Tiga anggota partai oposisi Kongres – semuanya Muslim – juga telah dipesan untuk tweet mereka tentang insiden tersebut.
Apa yang terjadi di Ghaziabad?
Pada tanggal 5 Juni, Abdul Samad Saifi, seorang penduduk berusia 72 tahun dari Ghaziabad Uttar Pradesh, sebuah kota industri di pinggiran ibu kota New Delhi, dilaporkan ditawari tumpangan dengan becak oleh beberapa pria, dibawa ke tempat terpencil dan diduga dipukuli selama berjam-jam sambil berjongkok di dipan, menggeliat kesakitan.
Orang-orang itu juga diduga memaksanya untuk melantunkan Jai Shri Ram (salam Tuhan Ram) dan Vande Mataram (Saya memujimu, Ibu), yang menggalang seruan untuk kelompok sayap kanan Hindu, yang menikmati perlindungan dari Partai Bharatiya Janata (BJP) yang memerintah. dan sering menargetkan minoritas Muslim India.
In its FIR, the Ghaziabad Police claimed that the attack on Samad was an interpersonal matter and the accused had beaten him up because he had given them a taveez (amulet).
However, Samad's son Babloo Saifi has denied both these claims. | @IsmatAraa reports for @thewire_in pic.twitter.com/OpbAmNhTi8
— The Wire (@thewire_in) June 16, 2021
Dalam klip video berdurasi dua menit yang dibagikan secara luas di media sosial, para pria juga terlihat memotong jenggot pria tua itu dengan gunting.

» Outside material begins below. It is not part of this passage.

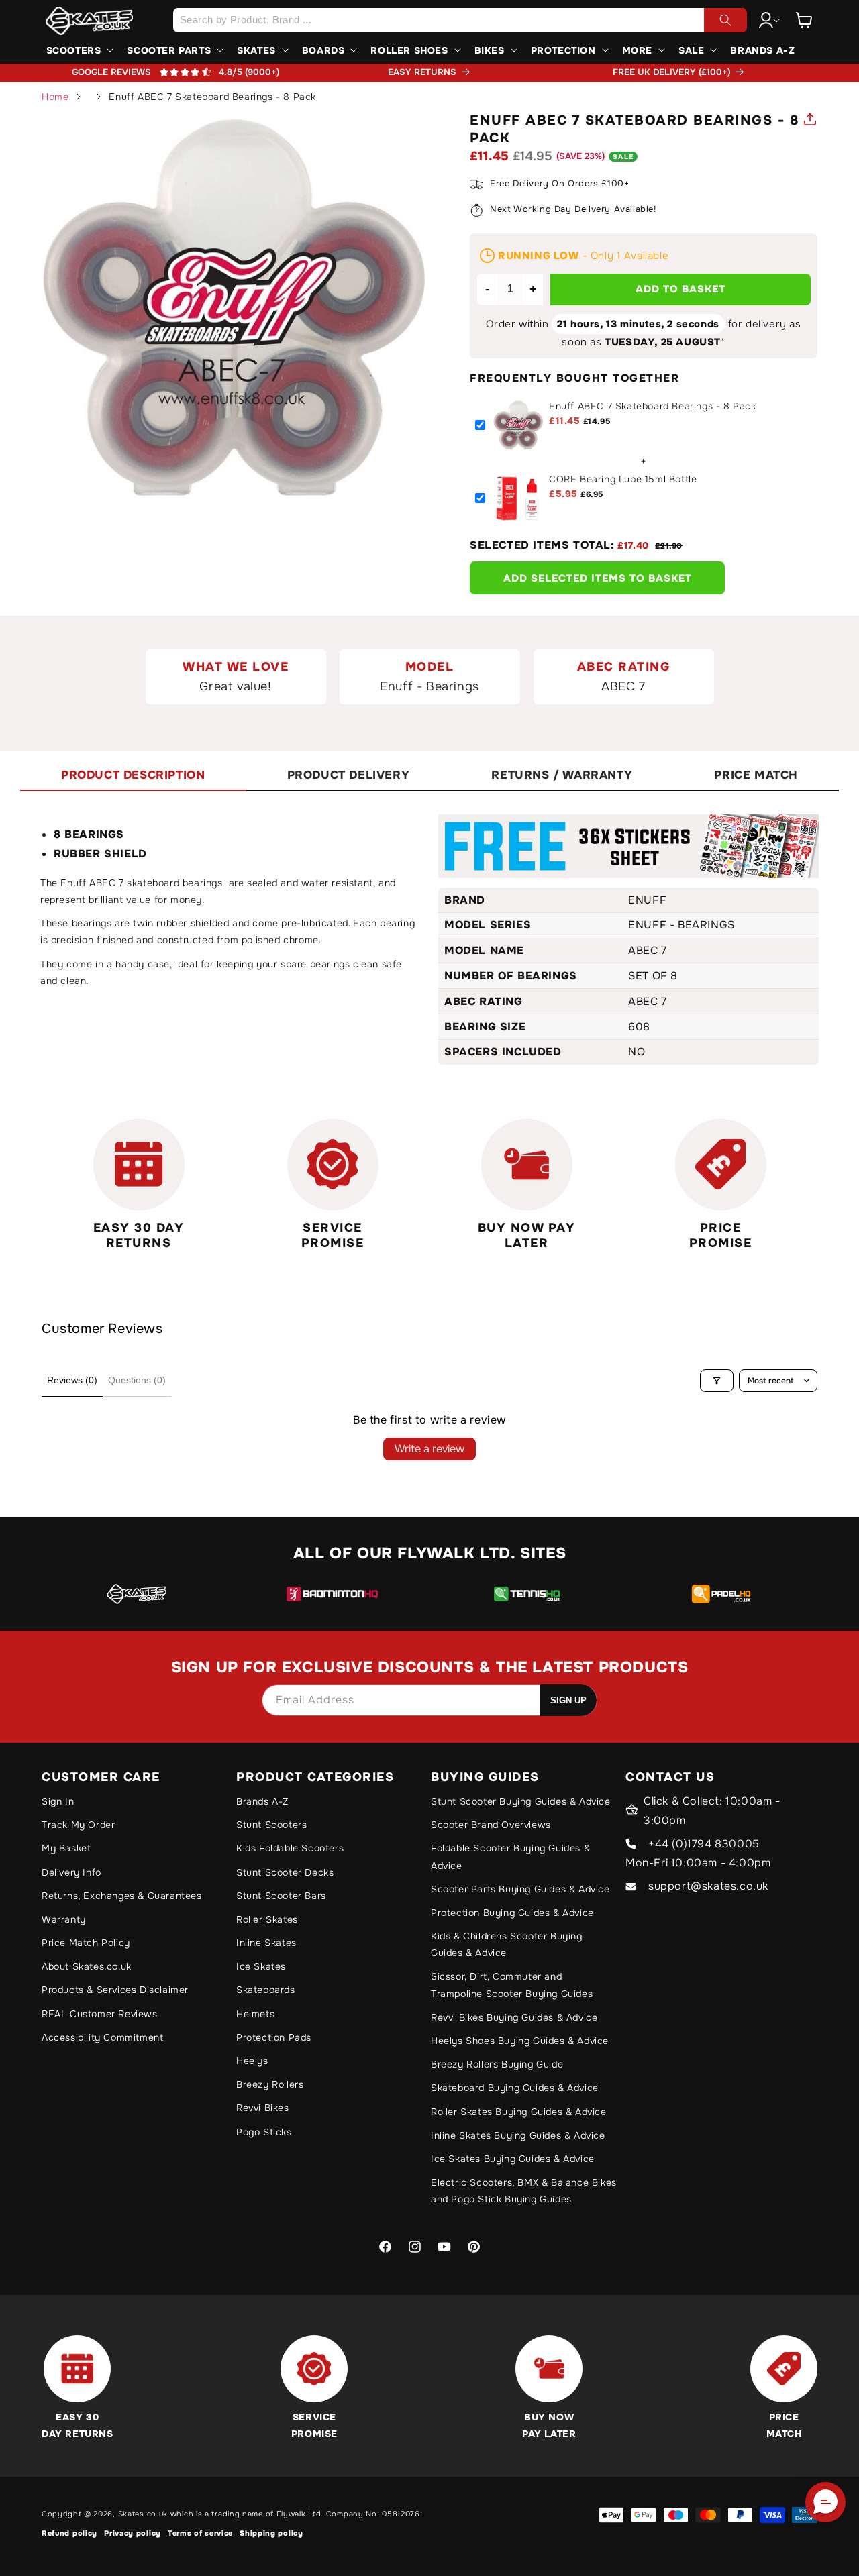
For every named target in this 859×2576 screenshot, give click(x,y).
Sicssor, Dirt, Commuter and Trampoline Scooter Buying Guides (512, 1984)
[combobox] (459, 20)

Namun polisi Uttar Pradesh membantah serangan itu dimotivasi oleh kebencian agama dan mengatakan Saifi dipukuli karena dia telah menjual jimat yang tidak berfungsi kepada orang-orang itu.
Keluarga Saifi telah menentang klaim polisi dan mengatakan itu adalah serangan kebencian.
Seorang petugas polisi di Ghaziabad, dengan syarat anonim, mengatakan kepada Al Jazeera pada hari Jumat bahwa sembilan orang, termasuk beberapa Muslim, telah ditangkap sejauh ini sementara polisi sedang mencari dua tersangka lagi.
Dalam laporannya, polisi juga mengatakan Naqvi, Ayyub dan Zubair mengedarkan video insiden tersebut di akun Twitter mereka “tanpa memeriksa dan menanyakan kebenarannya”.
Polisi mengatakan para jurnalis “memberi video itu sudut pandang komunal” dan “bermaksud untuk menghasut kebencian komunal antara komunitas agama dan ingin mengganggu ketertiban umum”.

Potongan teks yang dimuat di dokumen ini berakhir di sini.